が、隣室に長いこと泊まっている客人も、階下の宿のオーナーたちも全く頓着しなかった。
一ヶ月ぶりに品物をおろしにきた野菜売りの男だけが、
「おい、何だあの声……死にそうな感じだけど、大丈夫なのか?」
と問いかけたが、宿の主人がため息つきながら「大丈夫だ、ほっとけ」というので、それ以上はつっこまなかった。
しかし、それは裏を返せば、誰も気にしなくなるくらい、その状態が長引いているということ……。
もはや心配の必要性すら感じなくなるくらい、彼の病は長く、そしてじれったく続いているのだった。
「う…げほげほ…ご…」
「コエンマ、五月蝿い」
げし
綺麗に、寝込むコエンマの顔面にケリが入った。
仮にも病の父に対し、この仕打ちはあんまりといえばあんまりではないか。
重い身体を反転させ、咳のしすぎで涙目になった顔でにらみつけ、
「お前…それが…ごほ…病人に対する……態度か…」
「フン、ただの風邪だろうが。大げさだ」
「…これの…ごほ…何処が…ただの風邪だ…」
「コエンマ、喋らないほうがいいよ、喉にくるから。それに風邪は風邪だったでしょう、最初は」
「最初はそうだろうが、今は違う! …う、ごほごほ…」
「言わんこっちゃない…」
ため息つきつつ、コエンマの額のタオルを替える蔵馬。
熱は相変わらず高い。
「……宿で寝てるより、入院した方がよさそうだけど……病院ないものね」
「フン。寝てれば治る」
「は、薄情者どもが〜」
ただの風邪から、気管支炎になり、ついには肺炎になってしまったコエンマの面倒は、ほぼ蔵馬が一人で看ている。

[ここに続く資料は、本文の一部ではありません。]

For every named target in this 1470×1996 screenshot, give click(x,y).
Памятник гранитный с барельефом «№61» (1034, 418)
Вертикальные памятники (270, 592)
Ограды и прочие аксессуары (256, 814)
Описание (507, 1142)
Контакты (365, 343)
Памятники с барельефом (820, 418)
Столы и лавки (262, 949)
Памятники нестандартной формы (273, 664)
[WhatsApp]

ゲームのキャラに任せても、多分大した手当ては出来ないだろうし、持ち合わせの薬草は全て消えていようと、街やフィールド上の野草などは結構使える。
夜に出かける以外、昼間にやることなど特にないし、ほおっておくわけにもいかないだろう。
まあこの原因の半分は、なかなか城のイベントをクリアしていない自分たちにあるというのも、無きにしも非ず…。
が、そもそもこのゲームをやらされている原因がコエンマにあるのだから、同情の余地はあまりない。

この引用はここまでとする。